*EXERCISE OBJECTIVE*:
Return the line containing "Task: Open the Reports tab" together with every later line up to the end of the records, exactly and with no pictures; return nothing else.
### WORKING DATA ###
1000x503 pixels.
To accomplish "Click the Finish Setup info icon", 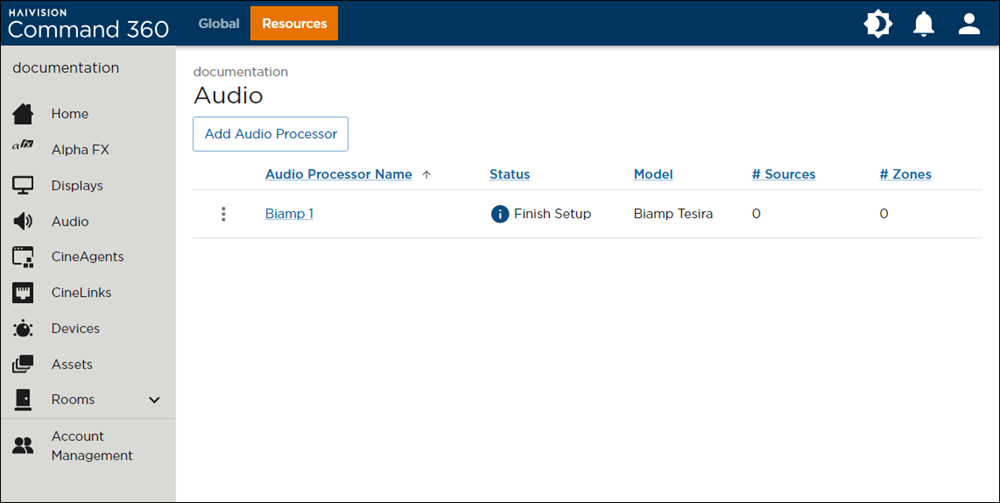I will (500, 214).
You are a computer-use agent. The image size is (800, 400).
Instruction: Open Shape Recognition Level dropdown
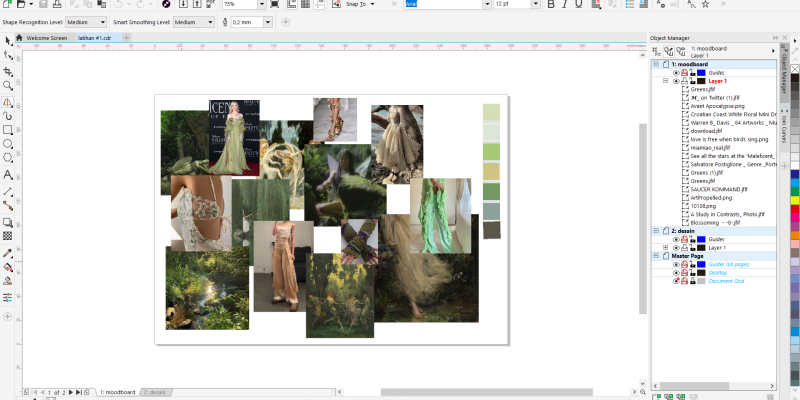pyautogui.click(x=86, y=21)
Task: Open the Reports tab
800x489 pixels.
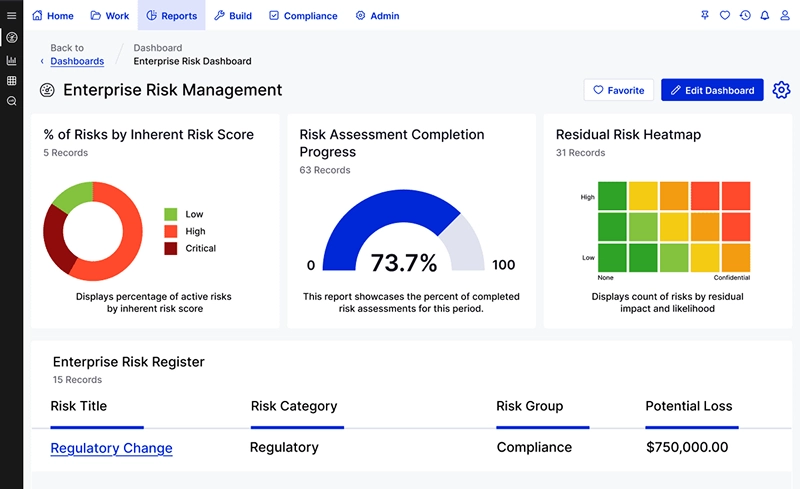Action: click(x=172, y=16)
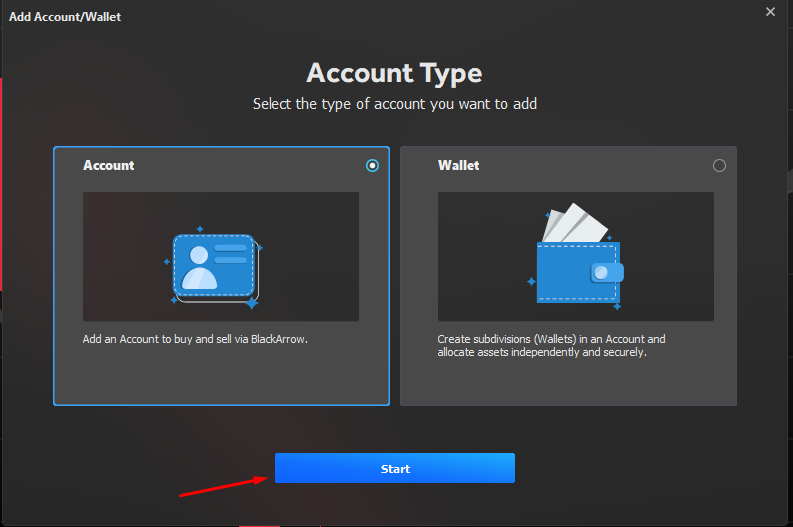Click the blue wallet icon
793x527 pixels.
[578, 271]
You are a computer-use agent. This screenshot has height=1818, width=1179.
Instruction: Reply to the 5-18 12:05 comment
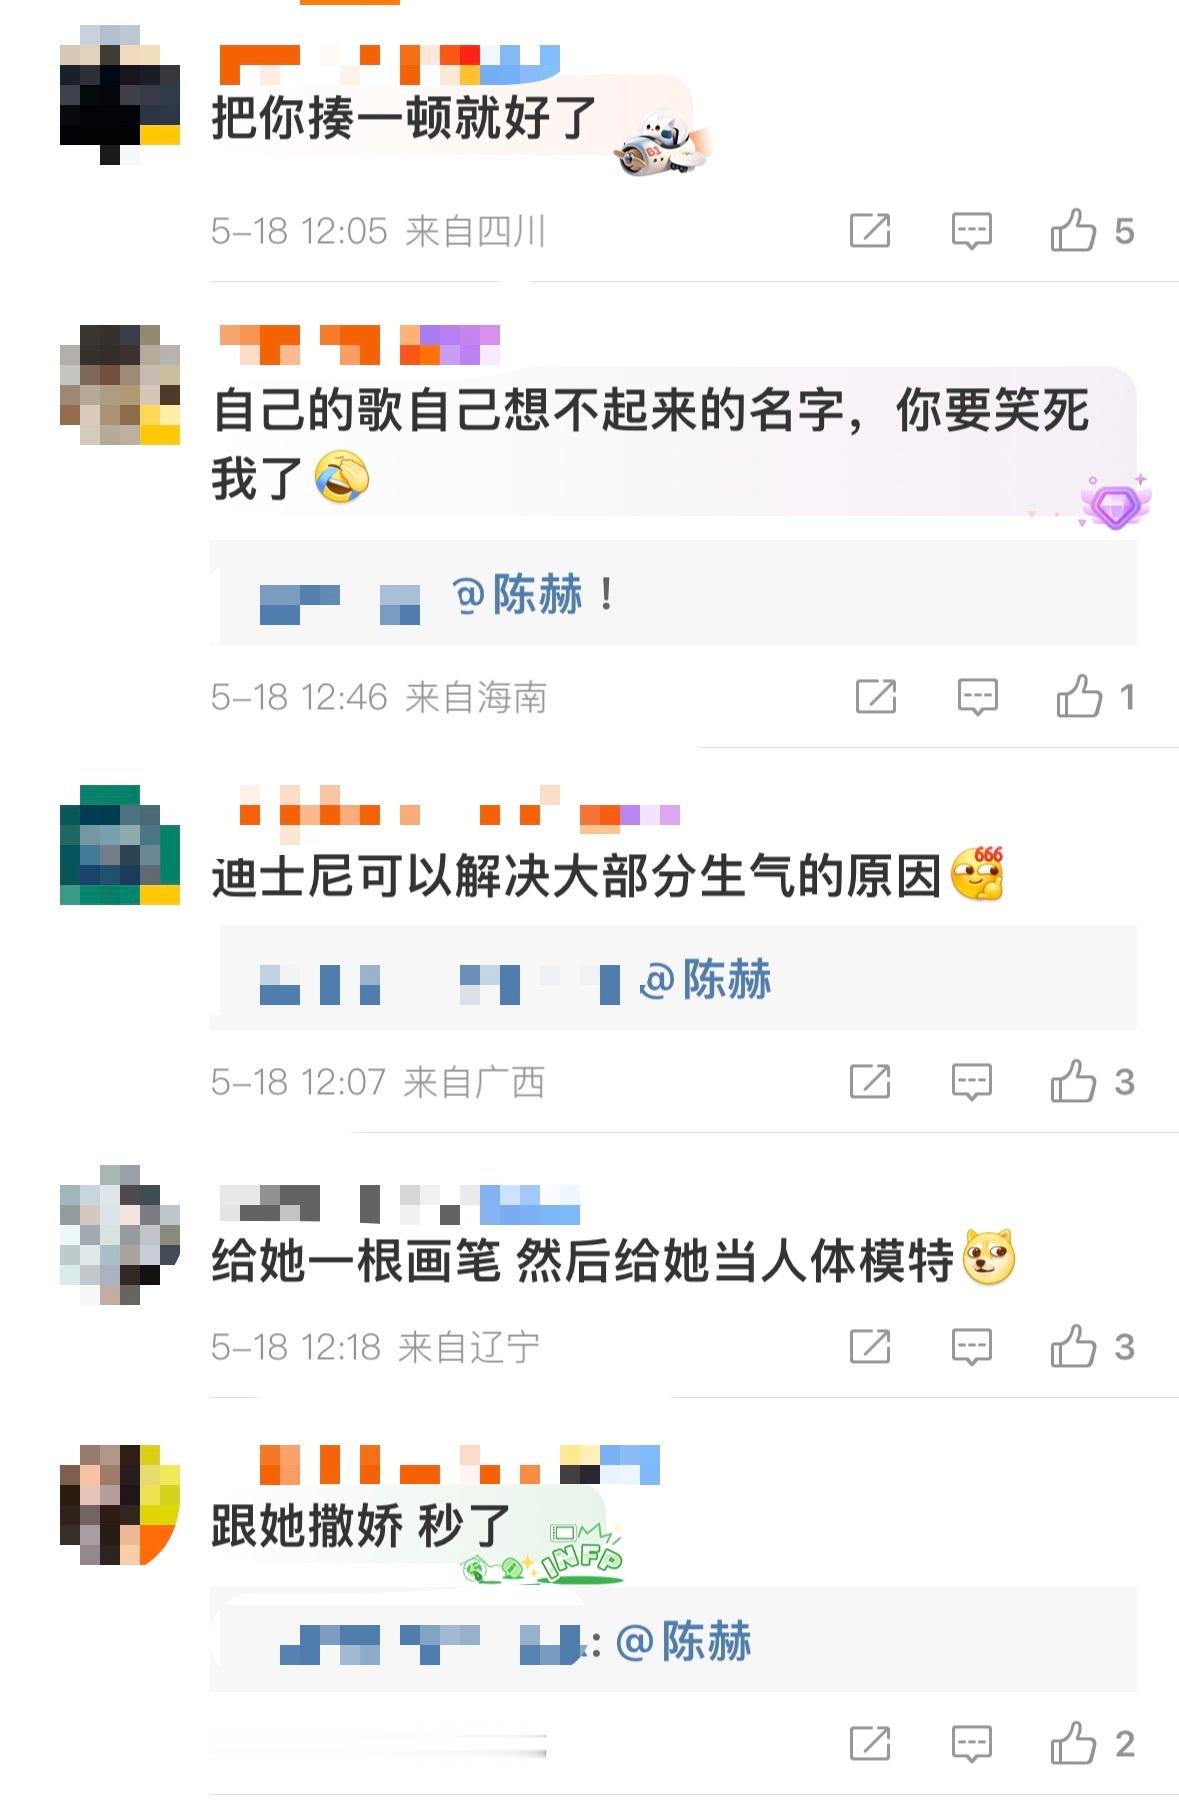[x=970, y=231]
###
*SOLUTION TO THIS TASK*:
Task: Open the Reports tab
800x489 pixels.
Action: click(x=172, y=16)
Click the blue wallet icon
793x527 pixels.
[578, 271]
You are a computer-use agent. This screenshot has height=1818, width=1179.
Instruction: Reply to the 5-18 12:05 comment
[x=970, y=231]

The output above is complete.